Work to be completed:
Show all lines below holding the string "checkbox".

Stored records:
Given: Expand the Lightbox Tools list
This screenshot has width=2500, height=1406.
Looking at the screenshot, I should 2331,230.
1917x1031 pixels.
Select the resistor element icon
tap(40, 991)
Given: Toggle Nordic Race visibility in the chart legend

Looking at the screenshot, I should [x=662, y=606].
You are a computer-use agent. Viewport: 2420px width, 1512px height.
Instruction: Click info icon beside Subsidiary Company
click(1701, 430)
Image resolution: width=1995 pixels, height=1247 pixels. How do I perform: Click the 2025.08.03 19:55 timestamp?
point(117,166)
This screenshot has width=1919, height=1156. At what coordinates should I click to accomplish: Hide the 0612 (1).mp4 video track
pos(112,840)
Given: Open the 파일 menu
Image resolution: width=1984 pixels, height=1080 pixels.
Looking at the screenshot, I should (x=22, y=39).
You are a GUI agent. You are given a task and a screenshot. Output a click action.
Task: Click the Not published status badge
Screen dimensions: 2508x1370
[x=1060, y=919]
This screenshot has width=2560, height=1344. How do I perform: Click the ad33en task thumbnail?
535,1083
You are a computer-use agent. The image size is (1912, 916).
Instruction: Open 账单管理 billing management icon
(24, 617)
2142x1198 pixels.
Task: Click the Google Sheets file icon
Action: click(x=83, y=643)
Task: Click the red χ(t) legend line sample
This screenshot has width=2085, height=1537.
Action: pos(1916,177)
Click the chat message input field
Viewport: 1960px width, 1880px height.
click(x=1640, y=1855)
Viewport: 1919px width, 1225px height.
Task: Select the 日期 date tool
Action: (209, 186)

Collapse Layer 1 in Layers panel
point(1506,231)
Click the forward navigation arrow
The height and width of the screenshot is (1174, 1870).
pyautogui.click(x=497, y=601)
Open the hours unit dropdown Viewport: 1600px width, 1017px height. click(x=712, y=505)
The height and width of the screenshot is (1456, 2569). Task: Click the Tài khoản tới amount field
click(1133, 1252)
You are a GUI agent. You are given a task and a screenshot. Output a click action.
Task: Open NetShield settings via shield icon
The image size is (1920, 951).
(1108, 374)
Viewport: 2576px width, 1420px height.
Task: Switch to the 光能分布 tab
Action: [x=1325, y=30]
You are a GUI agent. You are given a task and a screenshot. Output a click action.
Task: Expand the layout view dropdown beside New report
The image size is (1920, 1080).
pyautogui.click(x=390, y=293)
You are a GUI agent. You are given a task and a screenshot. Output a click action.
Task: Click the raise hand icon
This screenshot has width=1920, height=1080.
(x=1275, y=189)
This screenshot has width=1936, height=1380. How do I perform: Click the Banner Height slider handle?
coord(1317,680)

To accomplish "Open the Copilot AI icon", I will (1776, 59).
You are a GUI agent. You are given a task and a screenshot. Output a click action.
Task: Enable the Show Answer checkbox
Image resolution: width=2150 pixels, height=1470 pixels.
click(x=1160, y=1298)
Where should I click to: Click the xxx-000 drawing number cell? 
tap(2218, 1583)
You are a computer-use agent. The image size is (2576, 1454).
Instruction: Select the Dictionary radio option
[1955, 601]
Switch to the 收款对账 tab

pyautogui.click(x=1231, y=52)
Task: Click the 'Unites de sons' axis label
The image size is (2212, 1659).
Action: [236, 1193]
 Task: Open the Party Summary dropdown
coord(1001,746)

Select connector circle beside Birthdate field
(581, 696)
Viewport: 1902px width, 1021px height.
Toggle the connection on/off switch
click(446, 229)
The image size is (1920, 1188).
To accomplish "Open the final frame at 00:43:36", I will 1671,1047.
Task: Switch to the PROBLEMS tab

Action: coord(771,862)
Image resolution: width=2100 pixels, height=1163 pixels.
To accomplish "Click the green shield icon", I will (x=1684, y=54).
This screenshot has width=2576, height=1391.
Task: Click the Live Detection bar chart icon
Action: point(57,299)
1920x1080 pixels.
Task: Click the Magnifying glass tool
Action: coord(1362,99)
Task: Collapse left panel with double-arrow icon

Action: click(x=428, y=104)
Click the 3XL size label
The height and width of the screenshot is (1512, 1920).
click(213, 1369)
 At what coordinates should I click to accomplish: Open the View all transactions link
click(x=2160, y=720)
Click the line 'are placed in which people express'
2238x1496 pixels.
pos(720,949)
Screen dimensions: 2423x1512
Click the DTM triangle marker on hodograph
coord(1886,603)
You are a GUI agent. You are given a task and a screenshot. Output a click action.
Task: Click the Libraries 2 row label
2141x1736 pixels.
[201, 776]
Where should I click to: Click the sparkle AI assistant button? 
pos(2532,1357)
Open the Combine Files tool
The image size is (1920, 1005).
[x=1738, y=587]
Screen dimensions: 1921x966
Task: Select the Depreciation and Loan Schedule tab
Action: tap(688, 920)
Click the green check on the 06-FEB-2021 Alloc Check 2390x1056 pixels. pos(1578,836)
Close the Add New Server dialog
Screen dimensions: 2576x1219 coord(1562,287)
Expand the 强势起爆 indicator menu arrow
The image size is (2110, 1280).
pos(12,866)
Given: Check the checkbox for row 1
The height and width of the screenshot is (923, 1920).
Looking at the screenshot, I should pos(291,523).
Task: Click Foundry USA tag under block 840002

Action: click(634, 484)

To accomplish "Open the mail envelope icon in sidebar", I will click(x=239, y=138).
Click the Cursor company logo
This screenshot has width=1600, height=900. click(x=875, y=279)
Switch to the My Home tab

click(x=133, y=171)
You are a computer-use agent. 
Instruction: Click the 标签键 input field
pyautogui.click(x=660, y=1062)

Answer section:
Task: Enable the Show Answer checkbox
Given: Check the checkbox for row 1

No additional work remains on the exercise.